In 2010 the available manpower for military service was 1.8 million males and 1.7 million females in the 16-49 age group. It was estimated that the manpower fit for military service is about 300,000 men and women less than this.
In January 2017, Russia reactivated a $2 billion deal to arm Field Marshal Khalifa Haftar, leader of the eastern-based parliament in Tobruk. The deal, which was originally signed in 2009, includes ten Sukhoi Su-30 and ten Su-35 fighter planes, six Yakovlev Yak-130 training planes and Project 636 Kilo Class submarines.
Central authority in Libya is weak after the 2011 revolution, although Prime Minister Zeidan has pledged to make security the top priority. A graphic demonstration of this weakness came in October 2012, when armed militiamen, thuwwar, stormed the hall of the General National Congres (GNC) in Tripoli during voting to confirm Zeidan’s government. They objected to six of his cabinet choices. Threats also come from outside the country, particularly following the French-led military invasion of Mali. This led, in turn, to cross-border raids by splinter groups of Ansar al-Sharia.

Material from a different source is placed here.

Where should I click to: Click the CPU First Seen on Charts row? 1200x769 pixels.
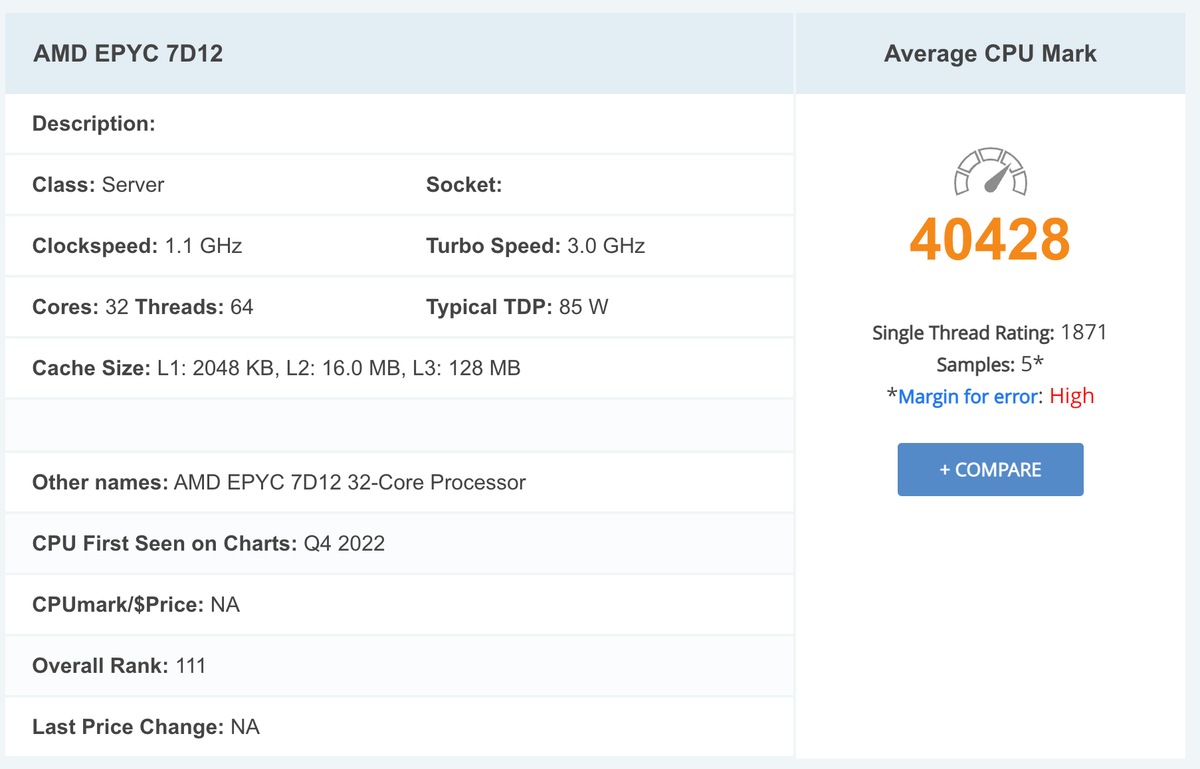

The main internal problem lies with former revolutionaries who maintain their separate militias in order to pursue their political ends, rather than relying on elected representatives.
The rebellion against the Gaddafi regime grew piecemeal, and, as the rebels spread into the hinterland, they established local military councils that co-opted the residents to manage affairs in the absence of a functioning army and state. Local military brigades then emerged, nominally in allegiance to the National Transitional Council (NTC) but, in practical terms, autonomous. Some of these local brigades pursued local political agendas, while others were infiltrated by criminals and did not surrender their weapons. These developments worried both the fledgling government and the principal coalitions of revolutionary fighters, who were worried by the spread of uncontrolled armed groups and by the government’s inability to deal with them. They therefore retained control of their weapons rather than demobilizing. During the fighting, the revolutionary brigades had coalesced, for example, the Revolutionary Brigades Coalition in the east and the Misrata Union of 17 February Revolutionaries in the west. After the final collapse of the Gaddafi regime, they formed the de facto Libyan army. Although they maintained their local affiliations, they eventually began to cooperate on a wider scale. Zintan came under the control of a coalition of military groups in late 2011, but Tripoli remained fragmented between the Tripoli Military Council, led by Abdelhakim Belhadj, and the Tripoli Brigades. But this consolidation could not continue into integration with the army, which was under-equipped and tainted in the eyes of the revolutionaries by its association with Gaddafi. As a result, the brigades sought a parallel system in which they could continue to function. The Libyan Shield Forces (LSF) were designed achieve this.
The LSF nominally answered to the army chief-of-staff, which gave them legitimacy, but they acted with considerable autonomy. They were deployed first in Kufra in March 2012 and were able to impose a ceasefire in localized fighting in Sabha in April. The structure quickly spread across the country as an auxiliary army acting in the name of the government but representing the political interests of the revolutionaries who had fought the civil war. The leadership was formalized as a High Commission in May 2102, but it was not always successful: it found the fighting in Zuwara especially difficult to control.